** Given passage **
______________________________
Proteins may behave differently in fluids

Proteins and macromolecular structures may take on unexpected arrangements in natural fluid environments not seen in the static crystalline surroundings in which they are typically studied, according to a report in Structure.

Steven Ludtke, co-director of the National Center for Macromolecular Imaging at Baylor College of Medicine and colleagues observed GroEL/GroES, a well-studied bacterial chaperonin complex that ensures proper protein folding, using cryoelectron microscopy, a technique that reconstructs three-dimensional protein structures in ultracooled samples.

The researchers found two GroEL/GroES structures in solution that were not surprising based on previous X-ray crystallographic studies. However, they also found a third configuration never seen before, which Ludtke described as "a strange-looking structure blown up like a balloon."

This result suggests that snapshots of macromolecular structures taken with methods such as crystallography may not be helpful in terms of understanding how dynamic protein complexes behave in their more native fluid environments.

"From a more global perspective, this is strong evidence that we need to study how any macromolecule behaves in a solution environment," Ludtke said. "This sort of expansion has never been observed before."

Hays Rye, a biochemist at Princeton University, told The Scientist, "A lot of these macromolecular complex machines may have dynamics and degrees of freedom and plasticity that we only get a glimpse of by looking at one or two structures of them."

However, some researchers expressed caution about the new results. The chaperonin under examination typically forms a GroEL double-ringed structure capped with GroES. Ludtke's group used a mutant version of GroEL, SR1, which forms a single-ring structure that could be responsible for the complex's expandability.

The double-ring's interface constrains the structure, according to Art Horwich, a structural biologist at Yale University who works on GroEL. "[The mutant GroEL] SR1 has always been a candidate for structural ballooning like this that is not physiological," he told The Scientist. Horwich said that an important next step would be to determine if single-ringed mammalian mitochondrial chaperonins have this level of flexibility. "The question in my mind is: After the ring has undergone that kind of engorgement and distortion, can it ever go back to the original state?"
______________________________
** Exercise tasks **
a - Answer these questions from the chaperonin article:
(i) What technique did Ludtke and colleagues use to observe GroEL/GroES?
(ii) What is the name of the mutant version of GroEL that Ludtke's group used?
(iii) At which university does Hays Rye work?
b - List every person named in the chaperonin article.
c - Reproduce the part of the chaperonin article that opens with the words containing "Hays Rye, a" and closes with "the complex's expandability.".

** Source information **
______________________________
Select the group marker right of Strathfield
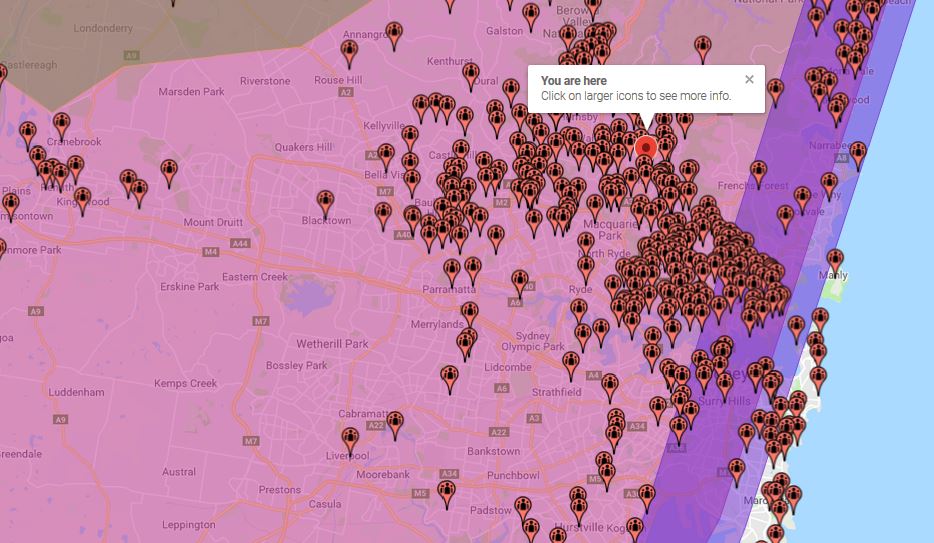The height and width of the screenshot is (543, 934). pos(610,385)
______________________________
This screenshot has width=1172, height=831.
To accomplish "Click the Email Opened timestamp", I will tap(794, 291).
______________________________
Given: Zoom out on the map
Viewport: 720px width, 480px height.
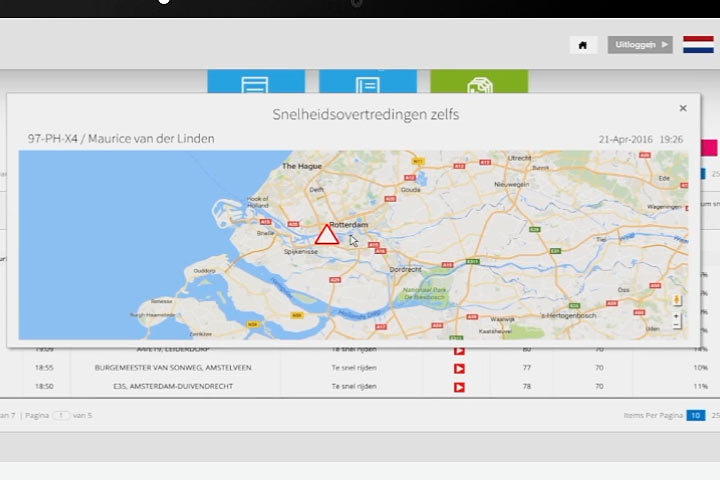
______________________________
** Solutions to the exercise **
a -
(i) Cryoelectron microscopy
(ii) SR1
(iii) Princeton University

b - Steven Ludtke, Hays Rye, Art Horwich

c -
Hays Rye, a biochemist at Princeton University, told The Scientist, "A lot of these macromolecular complex machines may have dynamics and degrees of freedom and plasticity that we only get a glimpse of by looking at one or two structures of them."

However, some researchers expressed caution about the new results. The chaperonin under examination typically forms a GroEL double-ringed structure capped with GroES. Ludtke's group used a mutant version of GroEL, SR1, which forms a single-ring structure that could be responsible for the complex's expandability.